** Begin **
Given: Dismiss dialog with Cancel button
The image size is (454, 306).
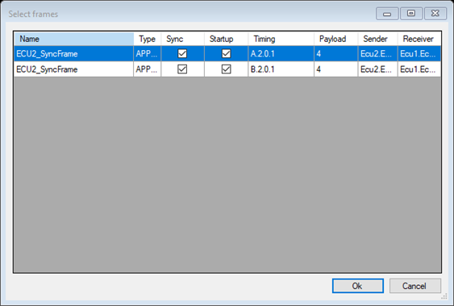Looking at the screenshot, I should pyautogui.click(x=415, y=286).
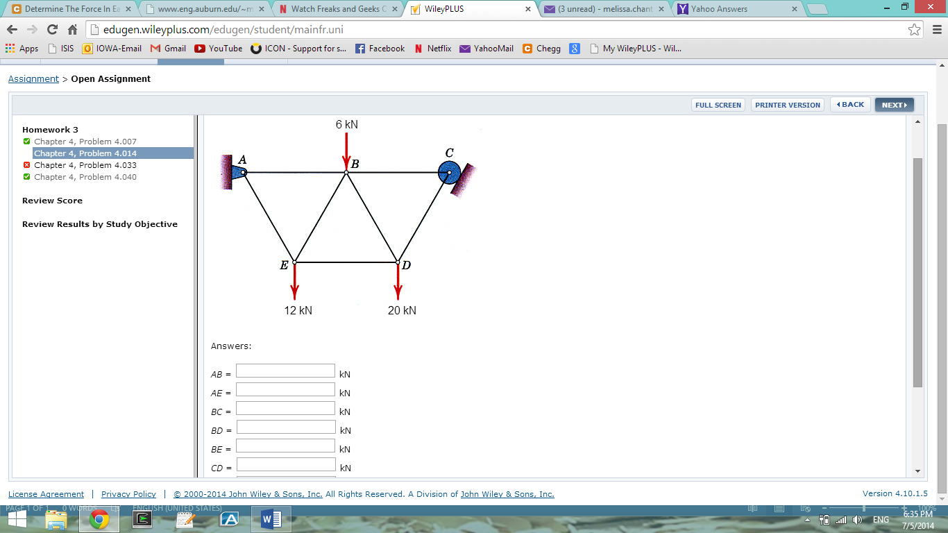948x533 pixels.
Task: Click the NEXT button
Action: click(894, 104)
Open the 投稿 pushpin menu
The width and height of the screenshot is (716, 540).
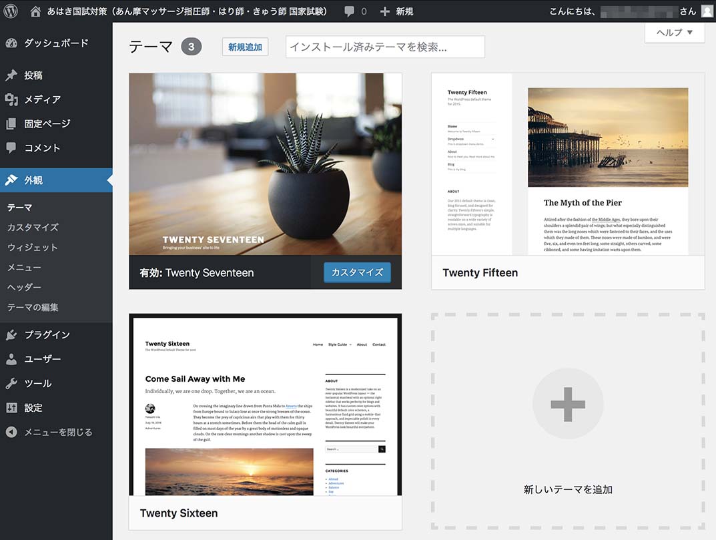coord(33,75)
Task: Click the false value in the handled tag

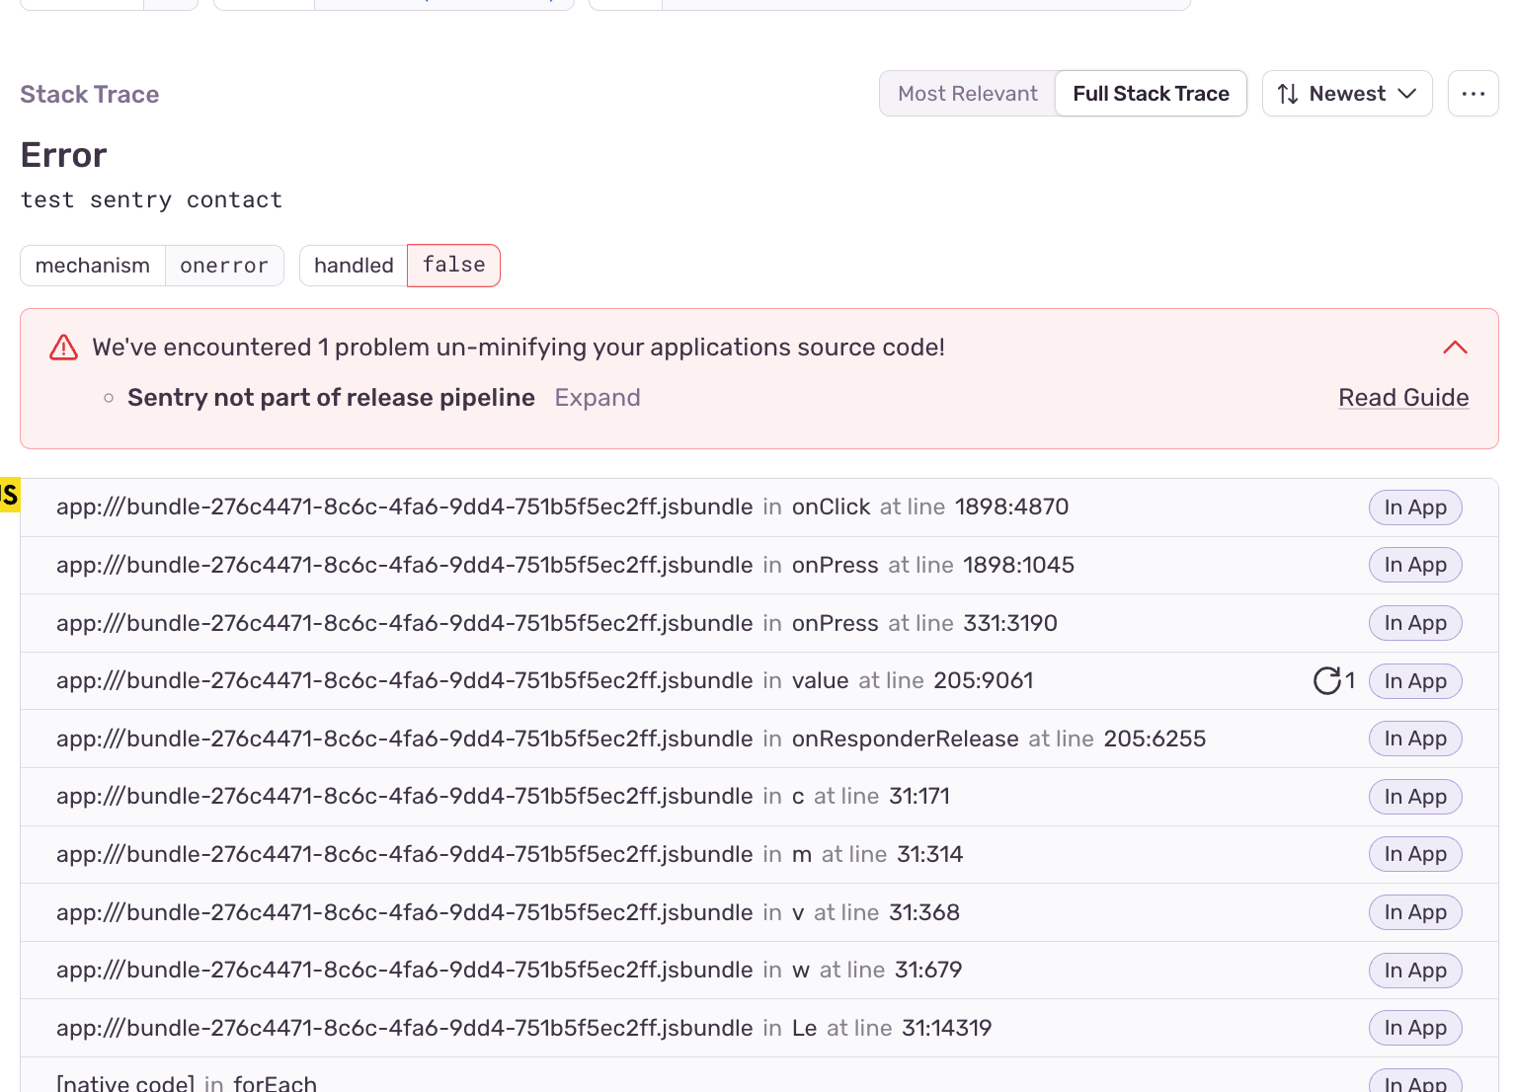Action: [x=452, y=265]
** End **
#### [Requirement]
Please update the material above by replacing "dialog" with "window" and keeping everything else the same. Leave the pictures out of your answer.

#### [Task solution]
Given: Dismiss window with Cancel button
The image size is (454, 306).
Looking at the screenshot, I should pyautogui.click(x=415, y=286).
948x533 pixels.
Task: Click the NEXT button
Action: click(894, 104)
Open the 投稿 pushpin menu
The width and height of the screenshot is (716, 540).
coord(33,75)
Task: Click the false value in the handled tag

Action: [x=452, y=265]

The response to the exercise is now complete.